Natron as A Dessicant

Natron is a naturally occurring product frequently harvested from lake beds. It was used by the Egyptians to dry out the bodies of the deceased in an elaborate mummification process. It is a mixture of sodium carbonate and sodium bicarbonate, and can vary in color from white to gray or yellow depending on its purity. The natron was packed inside the body cavities and piled around the body for several days. Historical evidence has shown that salt was also used for this process.

Palm Wine

The ancient Egyptians used palm wine as an agent to clean body cavities and any organs removed during embalming. The alcohol content of the wine can be considerably high, making it a good substance to prevent bacterial growth. While no trace elements of palm wine are present in modern excavations, modern Egyptologists are aware of its use due to ancient texts from sources such as the Greek historian Herodotus, who observed the mummification process directly.

Cedar Oil

Cedar oil is referred to by several ancient sources including Diodorus and Herodotus, called "cedri succus" by Pliny and was injected into bodies of the deceased for embalming.

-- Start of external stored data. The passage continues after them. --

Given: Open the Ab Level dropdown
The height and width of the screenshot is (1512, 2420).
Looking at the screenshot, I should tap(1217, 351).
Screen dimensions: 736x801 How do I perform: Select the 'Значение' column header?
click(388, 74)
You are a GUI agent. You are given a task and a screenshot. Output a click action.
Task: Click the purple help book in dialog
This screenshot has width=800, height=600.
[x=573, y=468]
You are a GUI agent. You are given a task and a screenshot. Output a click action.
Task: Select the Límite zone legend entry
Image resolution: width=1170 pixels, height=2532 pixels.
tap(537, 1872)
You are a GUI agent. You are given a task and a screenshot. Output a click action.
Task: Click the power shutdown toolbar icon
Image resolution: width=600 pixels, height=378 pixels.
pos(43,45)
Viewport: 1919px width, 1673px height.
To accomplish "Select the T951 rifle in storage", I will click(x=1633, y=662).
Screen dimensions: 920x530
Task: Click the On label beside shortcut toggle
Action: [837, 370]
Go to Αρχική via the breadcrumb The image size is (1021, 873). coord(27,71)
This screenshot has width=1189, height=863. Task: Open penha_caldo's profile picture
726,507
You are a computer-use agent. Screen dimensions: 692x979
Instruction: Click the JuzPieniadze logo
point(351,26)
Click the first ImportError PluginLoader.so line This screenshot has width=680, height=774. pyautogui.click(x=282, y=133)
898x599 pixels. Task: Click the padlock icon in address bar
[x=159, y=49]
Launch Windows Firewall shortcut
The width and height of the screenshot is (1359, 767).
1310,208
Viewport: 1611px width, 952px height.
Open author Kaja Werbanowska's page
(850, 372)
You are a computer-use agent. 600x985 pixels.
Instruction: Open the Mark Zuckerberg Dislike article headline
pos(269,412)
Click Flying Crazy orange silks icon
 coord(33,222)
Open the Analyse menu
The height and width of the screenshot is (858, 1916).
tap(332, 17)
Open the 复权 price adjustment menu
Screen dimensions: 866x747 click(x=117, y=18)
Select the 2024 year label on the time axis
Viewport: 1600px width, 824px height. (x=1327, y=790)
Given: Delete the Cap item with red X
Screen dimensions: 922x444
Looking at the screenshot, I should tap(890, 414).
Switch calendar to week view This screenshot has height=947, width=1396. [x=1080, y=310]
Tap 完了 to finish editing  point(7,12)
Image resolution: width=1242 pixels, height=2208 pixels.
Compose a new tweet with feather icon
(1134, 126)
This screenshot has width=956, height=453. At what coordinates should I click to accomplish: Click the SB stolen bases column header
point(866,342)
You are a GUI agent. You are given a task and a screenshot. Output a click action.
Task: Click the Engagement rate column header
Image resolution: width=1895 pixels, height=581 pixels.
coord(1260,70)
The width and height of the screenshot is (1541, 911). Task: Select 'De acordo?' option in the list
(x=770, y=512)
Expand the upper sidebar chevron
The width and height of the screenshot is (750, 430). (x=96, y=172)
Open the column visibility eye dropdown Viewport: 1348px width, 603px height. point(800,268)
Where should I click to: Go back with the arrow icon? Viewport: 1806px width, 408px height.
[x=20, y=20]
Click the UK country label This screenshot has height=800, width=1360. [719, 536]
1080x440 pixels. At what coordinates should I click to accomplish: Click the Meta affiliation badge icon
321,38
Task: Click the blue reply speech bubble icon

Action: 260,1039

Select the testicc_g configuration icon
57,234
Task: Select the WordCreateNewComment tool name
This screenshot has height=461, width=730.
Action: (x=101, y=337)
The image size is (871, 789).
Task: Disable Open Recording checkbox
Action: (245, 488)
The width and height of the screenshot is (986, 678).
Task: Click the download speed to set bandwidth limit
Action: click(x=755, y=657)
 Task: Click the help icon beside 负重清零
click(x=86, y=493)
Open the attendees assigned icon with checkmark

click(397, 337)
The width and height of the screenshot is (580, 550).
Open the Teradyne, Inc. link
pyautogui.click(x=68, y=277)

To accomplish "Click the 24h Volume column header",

Noted English Egyptologist Alfred Lucas speculated that the cedar oil the ancient Egyptians used for anointing was derived from the resin of the coniferous juniper tree, and any substance used for embalming was turpentine. However, modern CT scans have found the presence of botanical resins, confirming that cedar oil was in fact used by the Egyptians.

Bitumen and Resins

Bitumen is a naturally occurring asphalt deposit that was used by ancient Egyptians for embalming purposes . This oily substance was infrequently used from about 1100 BC in the mummification process, and early explorers of Egyptian tombs misidentified the resins the Egyptians used for varnish and sealant. Resin was used in the Early Dynastic Period and Old Kingdom before advanced embalming methods took shape to retain a molded form of the individual after the body decayed. Resin was also used for incense and anointing, as it was frequently derived from pleasant-smelling plants and trees.